▶ Excerpted passage:

There wasn't much data on it, so I succeeded to save everything, run a SeaTools test (all passed), formatted it and checked for bad sectors (no problems found).

It worked for a few days, but now same thing *happened again*.

Non of advices that I've found on these forums and rest of the internet didn't help. It is possible to recover files, but I have several fresh multi-GB home videos that I can't copy to a first HDD (no enough space), so I was hoping that I will be able to recover the whole partition.

What I have checked:

- BIOS recognizes drive correctly
- CHKDSK refuses to work
- Switching SATA cables doesn't help - first HDD still works and second still doesn't
- Uninstalling HDD and controller drivers in Device Manager and letting Plug&Play find them again doesn't help
- Partition Recovery software didn't find any problems and thus doesn't help
- SeaTools says that drive is good
- Tried to set the partition Active, same thing

Basically, I have two questions:

1. Would it be possible to recover whole partition without copying files and reformatting?

▶ Work instructions:
Reproduce the forum post above about the failing second hard drive word for word, from beginning to end.

▶ Given data:
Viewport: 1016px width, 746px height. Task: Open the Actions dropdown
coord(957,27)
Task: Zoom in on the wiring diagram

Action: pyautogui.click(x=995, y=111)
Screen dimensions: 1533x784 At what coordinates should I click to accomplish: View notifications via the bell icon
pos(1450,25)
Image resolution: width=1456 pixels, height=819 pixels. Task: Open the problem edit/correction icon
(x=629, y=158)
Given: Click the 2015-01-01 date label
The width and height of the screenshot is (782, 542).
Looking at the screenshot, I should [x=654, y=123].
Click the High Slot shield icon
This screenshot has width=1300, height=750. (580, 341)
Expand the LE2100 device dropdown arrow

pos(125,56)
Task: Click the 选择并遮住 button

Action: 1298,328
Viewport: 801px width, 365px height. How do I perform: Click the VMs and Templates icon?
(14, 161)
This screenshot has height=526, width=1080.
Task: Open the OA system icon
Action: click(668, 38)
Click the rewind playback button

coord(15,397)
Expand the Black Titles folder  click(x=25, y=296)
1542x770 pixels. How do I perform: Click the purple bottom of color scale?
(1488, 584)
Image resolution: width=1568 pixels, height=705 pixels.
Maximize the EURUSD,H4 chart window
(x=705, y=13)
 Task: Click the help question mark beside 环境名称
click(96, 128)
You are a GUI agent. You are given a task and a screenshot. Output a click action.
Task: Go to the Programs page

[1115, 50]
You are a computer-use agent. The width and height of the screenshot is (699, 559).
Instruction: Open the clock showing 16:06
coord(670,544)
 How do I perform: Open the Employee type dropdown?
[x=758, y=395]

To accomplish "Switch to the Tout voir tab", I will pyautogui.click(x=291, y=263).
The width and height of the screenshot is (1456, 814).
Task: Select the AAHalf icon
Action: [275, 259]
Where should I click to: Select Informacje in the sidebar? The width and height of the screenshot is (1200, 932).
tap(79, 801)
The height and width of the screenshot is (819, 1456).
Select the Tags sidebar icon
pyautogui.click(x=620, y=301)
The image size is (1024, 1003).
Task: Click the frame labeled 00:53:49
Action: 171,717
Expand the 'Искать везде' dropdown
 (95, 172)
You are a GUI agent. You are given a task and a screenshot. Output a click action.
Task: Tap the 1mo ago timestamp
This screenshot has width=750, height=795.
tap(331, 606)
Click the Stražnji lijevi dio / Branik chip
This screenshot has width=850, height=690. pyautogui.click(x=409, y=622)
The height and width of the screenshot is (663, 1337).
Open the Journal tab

▶ Full answer:
There wasn't much data on it, so I succeeded to save everything, run a SeaTools test (all passed), formatted it and checked for bad sectors (no problems found).

It worked for a few days, but now same thing *happened again*.

Non of advices that I've found on these forums and rest of the internet didn't help. It is possible to recover files, but I have several fresh multi-GB home videos that I can't copy to a first HDD (no enough space), so I was hoping that I will be able to recover the whole partition.

What I have checked:

- BIOS recognizes drive correctly
- CHKDSK refuses to work
- Switching SATA cables doesn't help - first HDD still works and second still doesn't
- Uninstalling HDD and controller drivers in Device Manager and letting Plug&Play find them again doesn't help
- Partition Recovery software didn't find any problems and thus doesn't help
- SeaTools says that drive is good
- Tried to set the partition Active, same thing

Basically, I have two questions:

1. Would it be possible to recover whole partition without copying files and reformatting?